Par cette déclaration elle proclame en son article 10 que personne ne doit être inquiété pour ses opinions même religieuses sauf trouble à l’ordre public. La liberté de culte n’était pas gagnée pour autant !
En effet, ce principe a été contesté : d’une part par les ultras, qui souhaitaient le retour à la religion unique du roi de France et, à l’autre extrême, par la tentation de faire disparaître toute trace de manifestation d’un culte dans la société en promouvant le culte de la raison. Les cléricaux souhaitaient que la religion catholique retrouve une dimension institutionnelle, tandis que les anticléricaux allaient jusqu’à refuser toute religion.
Il faudra attendre les articles organiques de Bonaparte pour que les différents cultes chrétiens et juifs soient reconnus et encadrés !
La promulgation, le 9 décembre 1905, de la Loi de séparation des Églises et de l’État, dans un contexte très conflictuel entre les cléricaux et les laïques ouvre enfin un cadre pour l’expression des religions et les situent par rapport à l’État.
Cette loi a d’abord été préparée par Émile Combes, très anticlérical, puis son projet a été repris de façon moins radicale par Aristide Briand. L’objectif de la loi n’était pas de faire disparaître les Églises, mais de les séparer de l’État.
Ainsi, cette loi assure la liberté de conscience et interdit le financement des cultes par l’État.

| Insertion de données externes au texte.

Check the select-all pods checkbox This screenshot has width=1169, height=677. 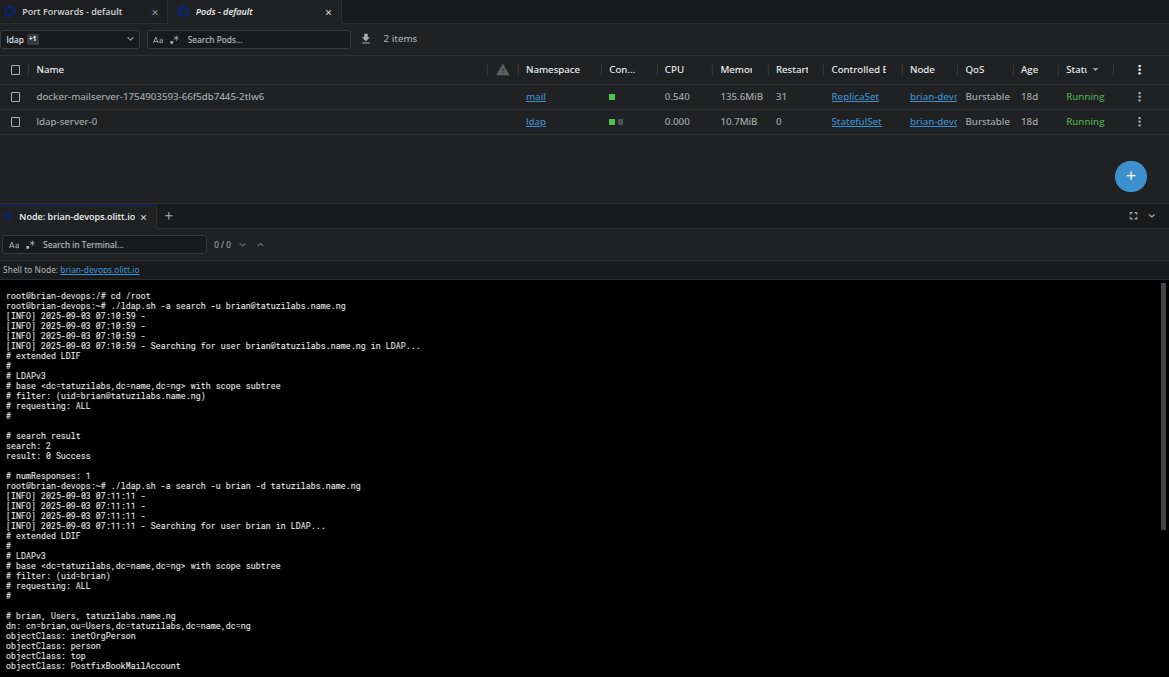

Voici dans ses deux premiers articles, ses principes :
– Article 1er : « La République assure la liberté de conscience. Elle garantit le libre exercice des cultes sous les seules restrictions édictées ci-après dans l’intérêt de l’ordre public. »
– Article 2 : « La République ne reconnaît, ne salarie ni ne subventionne aucun culte. (…). »

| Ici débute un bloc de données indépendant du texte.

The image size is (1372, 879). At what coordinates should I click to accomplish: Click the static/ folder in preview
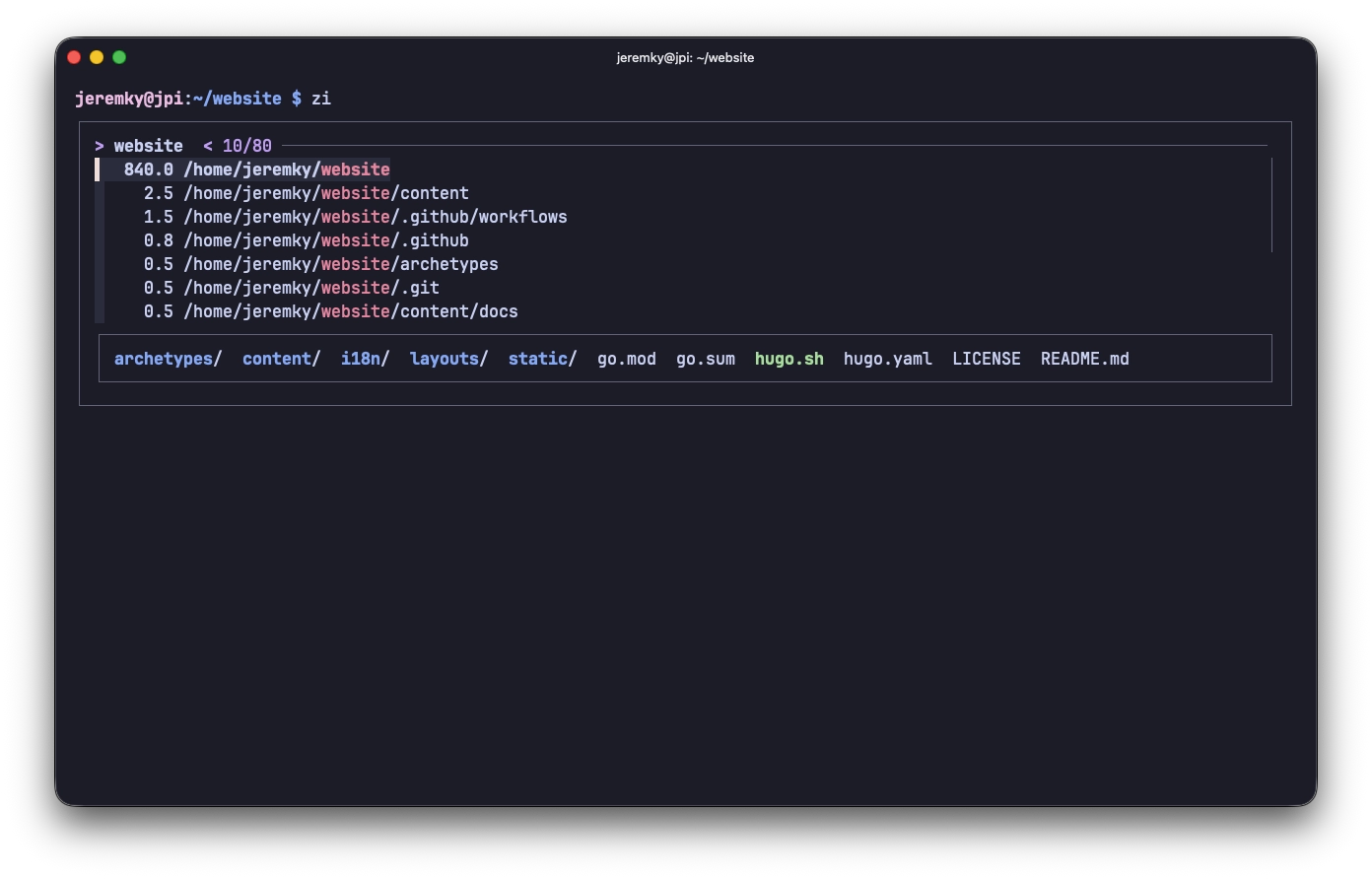[542, 359]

Le reste du texte fixe les modalités d’application de celle-ci (répartition des biens de l’Église, associations cultuelles, etc.)…
Qu’en est-il aujourd’hui ?
Même si de nos jours certains s’interrogent sur la pertinence de ces principes et sur la manière dont ils ont été mis en œuvre, il n’en demeure pas moins qu’ils sont essentiels.

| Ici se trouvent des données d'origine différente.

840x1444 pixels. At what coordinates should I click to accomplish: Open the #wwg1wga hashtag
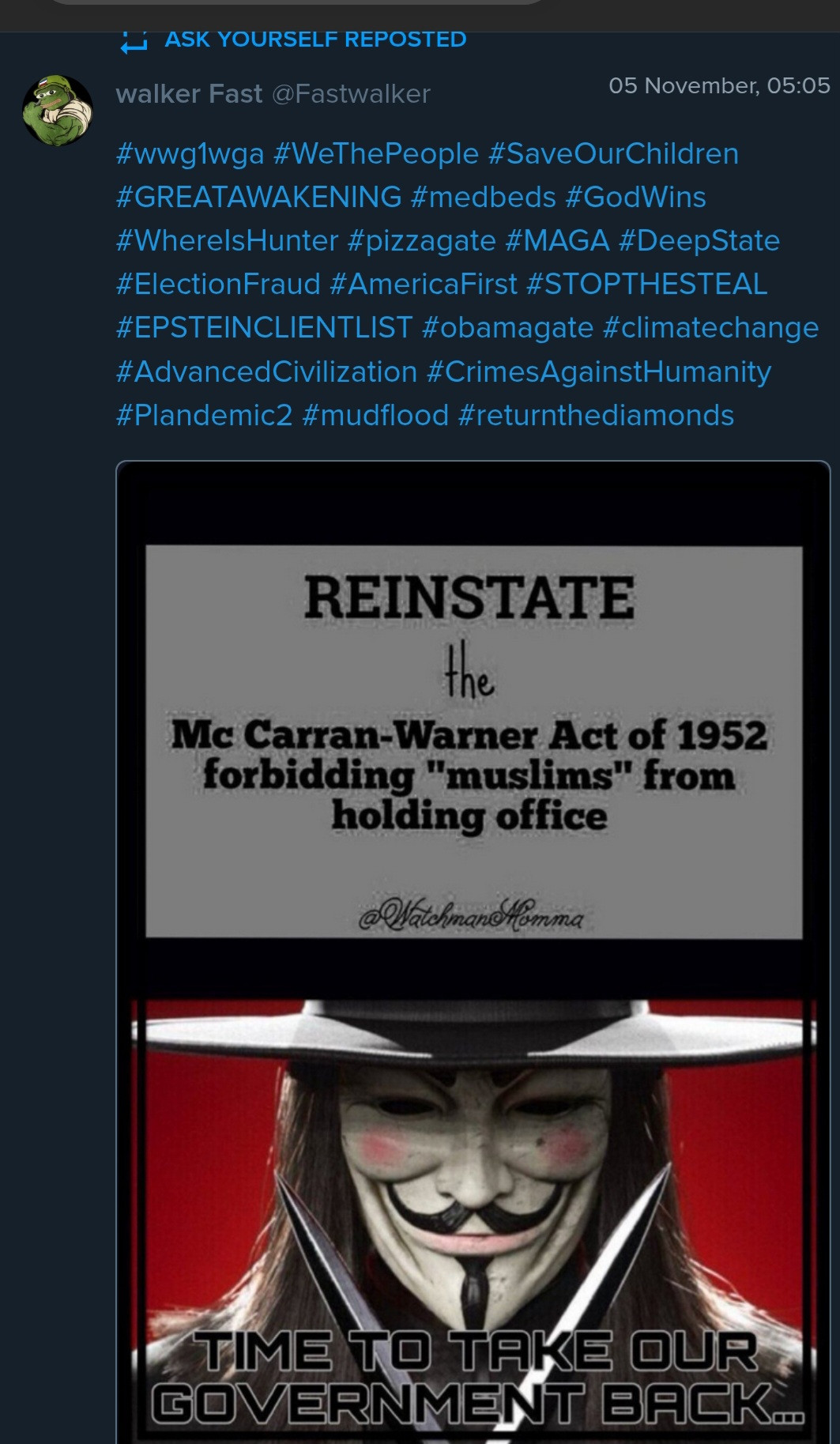(190, 153)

En France les protestants ont été les premiers acteurs de la laïcité, pour faire reconnaître pour eux-mêmes et pour les juifs, la même liberté et les mêmes droits que pour les catholiques.
Dans le cadre maintenant du dialogue inter-religieux ou inter-convictionel, la laïcité, telle que la définit précisément la loi de 1905 peut être comprise comme un état d’esprit qui permet de vivre ensemble dans la paix et le respect des convictions de chacun.
– La loi de 1905 permet la liberté de culte, la liberté de conscience, la neutralité et la séparation de l’État vis-à-vis des religions…
– La laïcité protège les cultes : c’est une chance pour tous.
– La laïcité garantit la liberté d’expression sans nuire à autrui.
– La citoyenneté l’emporte sur la croyance.
– Le Concile Vatican II, côté catholique, encourage les catholiques à aller à la rencontre de l’autre, porteur d’une richesse, car chaque religion, même non chrétienne, peut avoir des rayons de lumière qui éclairent notre propre tradition chrétienne.
– La différence enrichit chacun d’entre nous.
Nous sommes donc dans une logique qui permet aux traditions religieuses tout en gardant leurs spécificités d’entrer en dialogue et de vivre ceci en tant qu’acteurs dans la société.
La laïcité le permet. Les traditions religieuses peuvent dialoguer entre elles, mais elles le font aussi dans la société. Elles interrogent les évolutions de notre société, mais elles sont aussi amenées à rendre compte de ce qu’elles proposent dans l’espace public et dans la vie de tous les jours sans imposer leurs règles particulières à tous.
Alors comment entrer en dialogue ?
Il s’agit ici d’évoquer brièvement les convictions qui peuvent nous guider en cette matière dans le contexte particulier de notre laïcité française.
Il n’est pas certain, il est même plutôt évident, que le dialogue inter-religieux ne se déroule pas de la même manière dans d’autres pays. Il y a, il faut le dire et ne pas se voiler la face, des pays où la liberté religieuse est plus ou moins tolérée, voire impossible ou encore tellement encadrée, réglementée qu’il est légalement inconcevable voire interdit de changer de tradition religieuse.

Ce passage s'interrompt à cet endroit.